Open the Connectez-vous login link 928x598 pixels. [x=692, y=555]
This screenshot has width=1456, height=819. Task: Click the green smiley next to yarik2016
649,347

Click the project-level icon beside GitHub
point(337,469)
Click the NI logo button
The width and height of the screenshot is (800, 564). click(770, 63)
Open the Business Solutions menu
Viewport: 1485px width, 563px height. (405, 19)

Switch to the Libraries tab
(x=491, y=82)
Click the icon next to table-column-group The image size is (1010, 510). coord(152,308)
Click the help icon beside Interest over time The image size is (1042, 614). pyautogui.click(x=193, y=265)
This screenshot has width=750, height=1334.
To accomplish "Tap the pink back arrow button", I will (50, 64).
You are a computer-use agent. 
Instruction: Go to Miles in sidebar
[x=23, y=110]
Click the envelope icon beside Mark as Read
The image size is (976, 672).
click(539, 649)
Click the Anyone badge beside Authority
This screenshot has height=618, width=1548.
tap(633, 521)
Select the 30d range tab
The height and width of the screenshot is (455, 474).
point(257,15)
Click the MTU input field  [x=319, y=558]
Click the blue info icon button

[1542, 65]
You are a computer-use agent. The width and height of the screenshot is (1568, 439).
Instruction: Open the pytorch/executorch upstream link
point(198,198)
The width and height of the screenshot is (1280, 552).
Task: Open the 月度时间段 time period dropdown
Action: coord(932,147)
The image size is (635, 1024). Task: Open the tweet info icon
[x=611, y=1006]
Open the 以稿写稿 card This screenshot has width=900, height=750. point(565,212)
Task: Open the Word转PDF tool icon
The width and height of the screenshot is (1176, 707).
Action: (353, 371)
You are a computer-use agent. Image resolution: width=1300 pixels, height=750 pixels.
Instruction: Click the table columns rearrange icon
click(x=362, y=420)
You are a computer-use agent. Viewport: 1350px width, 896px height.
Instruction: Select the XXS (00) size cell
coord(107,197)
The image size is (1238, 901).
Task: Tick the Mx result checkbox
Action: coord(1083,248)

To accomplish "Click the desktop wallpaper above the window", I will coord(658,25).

## [Problem details]
The entries above are to be output exactly as they appear.

## [Response to the exercise]
Open the Connectez-vous login link 928x598 pixels. [x=692, y=555]
This screenshot has width=1456, height=819. Task: Click the green smiley next to yarik2016
649,347

Click the project-level icon beside GitHub
point(337,469)
Click the NI logo button
The width and height of the screenshot is (800, 564). click(770, 63)
Open the Business Solutions menu
Viewport: 1485px width, 563px height. (405, 19)

Switch to the Libraries tab
(x=491, y=82)
Click the icon next to table-column-group The image size is (1010, 510). coord(152,308)
Click the help icon beside Interest over time The image size is (1042, 614). pyautogui.click(x=193, y=265)
This screenshot has width=750, height=1334.
To accomplish "Tap the pink back arrow button", I will (50, 64).
You are a computer-use agent. 
Instruction: Go to Miles in sidebar
[x=23, y=110]
Click the envelope icon beside Mark as Read
The image size is (976, 672).
click(539, 649)
Click the Anyone badge beside Authority
This screenshot has height=618, width=1548.
tap(633, 521)
Select the 30d range tab
The height and width of the screenshot is (455, 474).
point(257,15)
Click the MTU input field  [x=319, y=558]
Click the blue info icon button

[1542, 65]
You are a computer-use agent. The width and height of the screenshot is (1568, 439).
Instruction: Open the pytorch/executorch upstream link
point(198,198)
The width and height of the screenshot is (1280, 552).
Task: Open the 月度时间段 time period dropdown
Action: coord(932,147)
The image size is (635, 1024). Task: Open the tweet info icon
[x=611, y=1006]
Open the 以稿写稿 card This screenshot has width=900, height=750. point(565,212)
Task: Open the Word转PDF tool icon
The width and height of the screenshot is (1176, 707).
Action: (353, 371)
You are a computer-use agent. Image resolution: width=1300 pixels, height=750 pixels.
Instruction: Click the table columns rearrange icon
click(x=362, y=420)
You are a computer-use agent. Viewport: 1350px width, 896px height.
Instruction: Select the XXS (00) size cell
coord(107,197)
The image size is (1238, 901).
Task: Tick the Mx result checkbox
Action: coord(1083,248)

To accomplish "Click the desktop wallpaper above the window", I will coord(658,25).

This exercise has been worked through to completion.